The test suite currently employs two sorts of test. First, there are static tests; files and directories with stressful names, contents, or permissions, which do not change while the program runs. Second, there are active tests; files that change while the program is running.

Static tests:

Active tests:

Some errors occur between multiple backups or during multiple restores, and the test suite does not test for them at this point. I will mention these conditions further later.

The tests were run using a Perl program which created all the static files, and then forked to modify files in one process and run the program being tested on the other. All programs were tested through a pipe, rather than having them actually create and read from tape archives. There were no compatibility tests; the archives were always being read by the program that wrote them (or, in the case of dump, by restore.) Except where specified, they were run with no options beyond those required to archive to standard output and read from standard input. A modified version of GNU diff was used to compare the original directory with the restored one.

1.1 Files With Holes In Them

Many versions of UNIX are capable of storing files with large numbers of nulls in them using what are called ``holes''. If a program seeks over empty portions of a file, instead of explicitly writing them, the operating system may choose to avoid actually allocating disk space for those portions. This substitution is mostly invisible to programs. Programs that read the data in the file will not be able to tell which nulls are written on the disk, and which are not. In some versions of UNIX, including POSIX-compliant versions, stat will return the number of blocks actually used and the size of a block; comparing this to the length of a file allows a program to determine how many holes there are, but not where they are. In other versions, not even this information is available to a program making normal use of the file system.

Programs like dump that read raw disk devices have no difficulty with holes, since they are reading the blocks directly. Programs like tar and cpio that read files through the file system are almost incapable of getting holes right. There are three possible algorithms for a completely portable program to use for holes; it can ignore them, and always write nulls; it can assume that anything that could be a hole is, and never write nulls; or it can attempt to determine where the holes are by rewriting the file with explicit nulls and seeing if the file gets any longer. The last option has obvious flaws (not only is it painfully slow, but it requires a writable file and at least one block's worth of free space on the file system), and as far as I know has never been implemented.(1)

Always filling in holes is the worst of the two plausible options; the most frequent fatal flaw occurs on core files in /. Core files are the most common files with holes in them, and the core files in / often have enough holes to make them the size of the virtual memory in the machine. Since / itself is often smaller than the virtual memory of the machine, a backup of / that fills in the holes may be unrestorable.

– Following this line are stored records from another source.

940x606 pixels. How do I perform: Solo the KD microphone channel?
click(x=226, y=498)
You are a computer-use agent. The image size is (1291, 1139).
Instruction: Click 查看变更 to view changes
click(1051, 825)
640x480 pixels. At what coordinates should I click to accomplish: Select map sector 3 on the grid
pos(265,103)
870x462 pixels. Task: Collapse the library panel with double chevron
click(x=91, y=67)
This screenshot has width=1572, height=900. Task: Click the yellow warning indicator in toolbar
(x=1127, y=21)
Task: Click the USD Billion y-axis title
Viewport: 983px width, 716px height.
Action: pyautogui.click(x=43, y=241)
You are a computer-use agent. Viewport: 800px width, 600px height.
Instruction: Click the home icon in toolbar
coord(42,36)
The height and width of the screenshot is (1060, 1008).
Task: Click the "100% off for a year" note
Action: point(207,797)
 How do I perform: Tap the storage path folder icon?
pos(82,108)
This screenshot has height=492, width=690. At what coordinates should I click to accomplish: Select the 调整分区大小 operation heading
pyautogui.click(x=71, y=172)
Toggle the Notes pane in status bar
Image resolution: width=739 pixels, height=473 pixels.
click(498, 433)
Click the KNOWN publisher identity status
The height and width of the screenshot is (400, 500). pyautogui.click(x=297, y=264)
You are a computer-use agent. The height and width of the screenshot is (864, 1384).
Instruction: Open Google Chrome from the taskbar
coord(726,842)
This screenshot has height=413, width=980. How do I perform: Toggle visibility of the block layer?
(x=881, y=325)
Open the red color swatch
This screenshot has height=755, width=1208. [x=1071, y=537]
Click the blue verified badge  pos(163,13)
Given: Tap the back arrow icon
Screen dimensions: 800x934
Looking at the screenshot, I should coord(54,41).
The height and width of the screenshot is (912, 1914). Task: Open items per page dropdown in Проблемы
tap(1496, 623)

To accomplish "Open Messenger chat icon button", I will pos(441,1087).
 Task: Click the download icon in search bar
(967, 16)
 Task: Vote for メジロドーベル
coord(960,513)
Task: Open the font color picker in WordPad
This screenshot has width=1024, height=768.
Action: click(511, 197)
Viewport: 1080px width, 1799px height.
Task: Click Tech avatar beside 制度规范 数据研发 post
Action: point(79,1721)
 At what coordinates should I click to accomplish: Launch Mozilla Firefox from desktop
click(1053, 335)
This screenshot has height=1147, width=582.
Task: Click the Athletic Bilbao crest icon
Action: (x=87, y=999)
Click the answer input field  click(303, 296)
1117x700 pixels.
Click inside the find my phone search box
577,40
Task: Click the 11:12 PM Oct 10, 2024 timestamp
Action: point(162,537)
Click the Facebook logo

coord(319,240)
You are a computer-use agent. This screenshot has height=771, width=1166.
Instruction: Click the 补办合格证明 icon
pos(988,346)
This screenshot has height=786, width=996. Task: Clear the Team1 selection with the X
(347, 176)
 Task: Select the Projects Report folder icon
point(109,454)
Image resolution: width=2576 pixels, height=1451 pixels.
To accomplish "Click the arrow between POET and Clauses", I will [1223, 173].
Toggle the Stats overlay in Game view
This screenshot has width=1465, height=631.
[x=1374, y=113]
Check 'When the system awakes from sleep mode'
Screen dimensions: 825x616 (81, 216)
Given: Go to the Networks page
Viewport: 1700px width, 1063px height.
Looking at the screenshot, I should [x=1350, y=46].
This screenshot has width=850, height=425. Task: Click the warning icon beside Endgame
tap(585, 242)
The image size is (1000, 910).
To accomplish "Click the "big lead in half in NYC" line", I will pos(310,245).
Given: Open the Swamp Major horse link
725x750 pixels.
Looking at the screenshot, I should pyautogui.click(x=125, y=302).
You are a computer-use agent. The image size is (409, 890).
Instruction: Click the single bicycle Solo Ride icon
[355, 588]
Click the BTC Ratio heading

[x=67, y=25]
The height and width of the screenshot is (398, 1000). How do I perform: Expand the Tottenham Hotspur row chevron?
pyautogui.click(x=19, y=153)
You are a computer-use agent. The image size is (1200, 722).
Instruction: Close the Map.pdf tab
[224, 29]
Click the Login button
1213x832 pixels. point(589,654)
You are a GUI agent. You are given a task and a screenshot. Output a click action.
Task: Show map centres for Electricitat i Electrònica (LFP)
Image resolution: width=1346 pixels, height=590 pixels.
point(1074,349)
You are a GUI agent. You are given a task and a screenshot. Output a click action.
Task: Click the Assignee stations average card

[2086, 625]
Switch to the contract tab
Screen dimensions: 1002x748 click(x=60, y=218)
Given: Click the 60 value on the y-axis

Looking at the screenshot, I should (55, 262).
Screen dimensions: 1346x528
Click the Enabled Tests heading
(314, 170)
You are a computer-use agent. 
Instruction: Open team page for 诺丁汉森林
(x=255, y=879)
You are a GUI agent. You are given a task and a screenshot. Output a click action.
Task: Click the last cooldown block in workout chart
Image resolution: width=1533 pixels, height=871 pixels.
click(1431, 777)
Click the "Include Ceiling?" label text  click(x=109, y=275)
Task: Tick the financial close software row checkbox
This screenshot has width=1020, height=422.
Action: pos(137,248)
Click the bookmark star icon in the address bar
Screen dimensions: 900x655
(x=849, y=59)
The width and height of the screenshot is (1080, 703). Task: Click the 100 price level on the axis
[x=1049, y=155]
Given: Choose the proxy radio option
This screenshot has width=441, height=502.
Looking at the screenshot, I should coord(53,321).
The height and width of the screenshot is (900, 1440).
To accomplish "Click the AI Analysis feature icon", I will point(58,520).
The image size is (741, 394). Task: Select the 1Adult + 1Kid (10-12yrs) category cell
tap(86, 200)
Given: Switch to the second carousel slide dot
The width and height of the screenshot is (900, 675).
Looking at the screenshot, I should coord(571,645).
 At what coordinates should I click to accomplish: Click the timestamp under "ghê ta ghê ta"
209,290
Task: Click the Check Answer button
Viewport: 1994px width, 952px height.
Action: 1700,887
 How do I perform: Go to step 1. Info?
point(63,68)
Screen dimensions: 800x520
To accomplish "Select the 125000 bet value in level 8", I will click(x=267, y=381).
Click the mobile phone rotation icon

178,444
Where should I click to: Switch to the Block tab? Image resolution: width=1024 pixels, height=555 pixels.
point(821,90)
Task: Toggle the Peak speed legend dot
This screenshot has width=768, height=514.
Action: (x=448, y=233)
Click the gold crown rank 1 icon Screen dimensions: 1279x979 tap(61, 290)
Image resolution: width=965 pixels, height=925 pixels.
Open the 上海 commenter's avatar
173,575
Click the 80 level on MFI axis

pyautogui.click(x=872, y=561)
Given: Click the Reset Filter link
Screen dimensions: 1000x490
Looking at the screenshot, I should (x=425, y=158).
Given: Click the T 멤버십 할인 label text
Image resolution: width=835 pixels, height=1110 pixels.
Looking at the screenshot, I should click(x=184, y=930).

Always creating holes is somewhat better. Some programs use blocks full of nulls as a cheap way of reserving space on a disk for future use; the most common example of this these days is mkfile on SunOS 4.0 and above, which is used to pre-allocate swap files for NFS-based swapping. Replacing the nulls in a such a file with holes will have a truly unfortunate effect on performance on the machine using them for swap. It will be completely fatal if the space freed by the holes is then used by other files, since the holes cannot be filled when the machine needs the space. On the other hand, programs that do this are quite rare, and creating holes is less fatal than filling them.

Programs that are willing to sacrifice portability by requiring a stat that returns block size and number of blocks can always get the correct number of holes. They can't guarantee that the holes will be in the right places, and there are theoretical situations where this would be problematic - for instance, a program that intermixed seeks where it knew it would not need to put real data in, and writes of nulls to reserve space, working on a full disk, would require that the holes be where it left them(2) I have never actually run across such a program; then again, I am not aware of any programs using this algorithm, either.

The test cases are a file which has a nearly 10 megabyte hole in it, and a file which has a block full of nulls and then a hole. The latter case tests for programs which always create holes.

1.2 Funny Characters in File Names

There are persistent rumours that some versions of tar are incapable of backing up files with control characters in their names. This appears to be false; on the other hand, it is quite true that newlines in file names upset find, which is often used in conjunction with cpio. It is also true that some tars are incapable of writing files with funny characters in their names, even when running on operating systems that allow them.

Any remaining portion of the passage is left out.